Ian F (Forum Supporter) said:
STM317 said:
wvumtnbkr said:
A mclaren f1 should also theoretically last as long as anything.
At least for as long as the 30 year old laptops required to service them are still ticking
But at the end of the article, it says "The automaker is working on a new interface for the F1 that will allow the cars to speak to modern computers, but it’s a complicated endeavor. " IOW - they are going to throw money at the problem until it goes away. Will it be cheap? Nope. But the owners of these cars will be willing and able to pay, so it'll get done.
It's a similar situation for the control modules in any car - the difference is in the cost-benefit for someone to create the interface to allow new hardware to work with old hardware. In a way, we have a similar problem with early digital music equipment from the 80's and 90's. An analog guitar pedal is fairly simple to diagnose and fix. Add a bunch of ICs to the circuit and make the board 10x the size and that diagnostic task gets a lot harder. It's not easy to find techs willing to work on old rack gear.
McLaren have figured out (in the 6 years since that article) how to virtualize the machines needed to service the F1, so they no longer have to hunt down old laptops.
In reply to red_stapler :
I figured as much. These are "throw money at the problem until it goes away" types of issues. The gray area is what cars will be worth that investment. Obviously, the F1 will be worth it for the foreseeable future, regardless of current computer technology.
I remember watching a Top Gear where they got to drive a private owner's Mclaren F1 LM that had been returned to street duty. They referred to it having just come from its 5,000 mile scheduled service, at a cost of $25,000. That's right, $5/mile for scheduled service. That's a forever car, as in you're paying out the nose forever to keep it on the road!
Right, at that price point anything is a forever car because you can have anything you need custom fabricated to keep it operational. See also Jay Leno.
Tom1200
UberDork
1/31/23 11:26 a.m.
Many moons ago Peter Egan wrote an article or made a comment people wouldn't restore modern cars due to the electronics.
So after reading this thread I'm struck by a couple of things.

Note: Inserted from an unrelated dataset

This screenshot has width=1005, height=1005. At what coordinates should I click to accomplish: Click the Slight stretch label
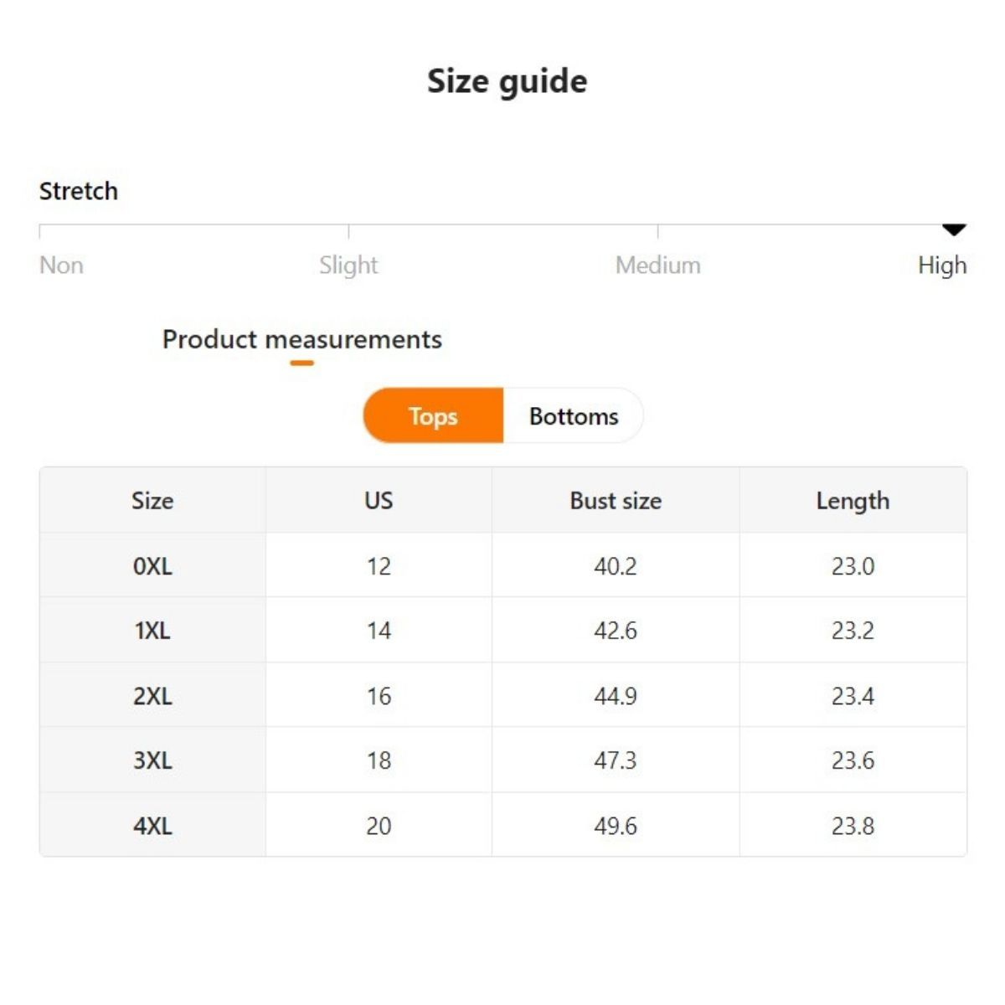(348, 265)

People like Frenchyd, and really myself as well, can make our old carbed cars run forever...........I will not contend that they are better but they do work.
And my final thought.................I suspect in 40yrs they'll be more 140 year model Ts still running than 60 year old VW Touaregs. Not because the Model T was built to last but because enthusiast cars are run by people willing to do more to keep them going. I'd also be willing to bet that in 2050 some clever folks will make parts to keep your 2019 Scat Pack Charger on the road.
bobzilla said:
Appleseed said:
Forever cars exist as they always have. It is entirely up to the disposition of its owner
I disagree. Location can determine whether a car is a forever car. Our Sierra was meant to be a forever truck for us. Salt and the Midwest has determined otherwise.
owner did not possess the disposition to move to a less rusty climate. owner was not committed to making that truck a forever truck.